The relevant person in charge of Huawei told the reporter of “China Economic Weekly” that Huawei predicts that by 2030, human beings will enter the YB (1 billion billion gigabytes) data era, the global general computing power will increase by 10 times, and the artificial intelligence computing power will increase by 500. times.
The person in charge emphasized that the factors that affect computing power are not only chips, but also innovations in system architecture, and collaborative innovations in hardware and basic software. At present, the explosive growth rate of computing power demand has far exceeded Moore’s Law. Simply relying on the improvement of computing power brought about by the advancement of chip technology can no longer meet the demand for computing power growth. It is necessary to innovate the architecture of the computing system, including from general computing to general-purpose computing. Computing plus heterogeneous computing’s diverse computing power innovation, as well as collaborative innovation from hardware to basic software to application enablement.
”In the intelligent era of the Internet of Everything, unstructured data accounts for an increasing proportion. The processing, processing, and transmission of data such as text, pictures, voice, and video require diverse computing to match. For example, CPU Processing big data, Web and other scenarios are very suitable, but for graphics and image processing, GPU is required to match; and graphics and image recognition, intelligent search and recommendation in daily life, etc., can use NPU based on AI computing (network Processor/Embedded Neural Network Processor) to deal with it.” The person in charge said.
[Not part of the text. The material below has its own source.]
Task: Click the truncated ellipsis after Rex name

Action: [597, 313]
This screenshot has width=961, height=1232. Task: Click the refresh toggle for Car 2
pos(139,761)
According to the person in charge, Huawei improves computing efficiency through architectural innovation. “For example, at the computing node level, Huawei launched a peer-to-peer architecture, which breaks through the performance bottleneck caused by traditional CPU-centric heterogeneous computing, and improves node performance by 30%; at the data center level, Huawei leverages cloud, The comprehensive advantages of computing, storage, network, and energy are equivalent to designing the AI data center as a supercomputer, making the Ascend AI cluster higher in performance and more reliable.”